Pakistan has imposed a one-month moratorium on executions during Ramzan, officials said Sunday, giving a temporary reprieve to a death row prisoner whose lawyers say he was a juvenile at the time of the crime.
Shafqat Hussain was sentenced to hang for killing a seven-year-old boy in 2004, when his lawyers and family say he was under 18 and therefore not eligible for execution. But last Wednesday the Supreme Court rejected an application by Hussain’s lawyers to set up a judicial commission to determine his age.
On the same day, despite international condemnation, authorities hanged for murder another man who was said to have been a minor at the time of the crime and who was allegedly tortured into confessing. “It is a tradition that nobody is executed in the fasting month of Ramzan and the authorities have ordered that this tradition continues this year too,” said Nusrat Mangan, Inspector General of Prisons in the southern province of Sindh where Hussain has been held. “We have to seek death warrants two weeks prior to hang any convict, so his hanging will take place after at least one month,” said Mangan.

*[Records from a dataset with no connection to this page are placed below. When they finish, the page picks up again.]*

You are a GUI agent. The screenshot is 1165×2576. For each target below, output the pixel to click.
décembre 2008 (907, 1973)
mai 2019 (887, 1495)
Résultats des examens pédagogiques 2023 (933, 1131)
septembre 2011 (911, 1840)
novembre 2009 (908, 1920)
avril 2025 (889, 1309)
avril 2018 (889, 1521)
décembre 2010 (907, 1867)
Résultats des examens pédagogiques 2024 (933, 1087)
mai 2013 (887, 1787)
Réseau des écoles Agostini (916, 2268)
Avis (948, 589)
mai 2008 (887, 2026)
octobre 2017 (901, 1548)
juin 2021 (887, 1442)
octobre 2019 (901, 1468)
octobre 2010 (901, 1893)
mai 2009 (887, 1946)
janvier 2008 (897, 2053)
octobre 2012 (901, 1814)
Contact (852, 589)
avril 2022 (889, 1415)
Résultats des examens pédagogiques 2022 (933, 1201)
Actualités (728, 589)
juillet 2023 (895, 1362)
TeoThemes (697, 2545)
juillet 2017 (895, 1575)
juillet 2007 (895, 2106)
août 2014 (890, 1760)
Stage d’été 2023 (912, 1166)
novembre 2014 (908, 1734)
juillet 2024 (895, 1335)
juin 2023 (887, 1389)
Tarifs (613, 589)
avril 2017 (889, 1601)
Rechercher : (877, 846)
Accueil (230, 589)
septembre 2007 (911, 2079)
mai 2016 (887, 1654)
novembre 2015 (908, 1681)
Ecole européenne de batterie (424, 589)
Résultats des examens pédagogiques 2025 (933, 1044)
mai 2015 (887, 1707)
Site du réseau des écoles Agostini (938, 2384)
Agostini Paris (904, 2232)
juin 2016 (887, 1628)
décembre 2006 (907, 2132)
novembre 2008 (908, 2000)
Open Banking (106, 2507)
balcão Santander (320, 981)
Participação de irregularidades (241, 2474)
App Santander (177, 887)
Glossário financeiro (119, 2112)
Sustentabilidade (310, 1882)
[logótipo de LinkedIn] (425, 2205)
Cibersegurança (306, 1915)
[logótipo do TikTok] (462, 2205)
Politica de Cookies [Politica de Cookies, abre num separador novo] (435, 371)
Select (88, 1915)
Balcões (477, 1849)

An official in the federal Interior Ministry confirmed that a notification had been issued to halt executions during Ramzan, which starts this week in Pakistan.
But Nazeer Farooq, Inspector General of Prisons in Punjab, said his department had not received such a notification yet. “We have to execute around two dozen convicts before Ramzan in any case,” he said.
The independent Human Rights Commission of Pakistan says the country has hanged over 150 convicts since restarting executions in December following a Taliban school massacre—more than Saudi Arabia over the same period.
A moratorium on the death penalty had been in force since 2008, and its end angered rights activists and alarmed some foreign countries. Amnesty International estimates that Pakistan has more than 8,000 prisoners on death row, many of whom have exhausted all avenues of appeal.
Critics say the country’s criminal justice system is marred by police torture and poor legal representation, meaning many of those now facing the gallows have not had a fair trial.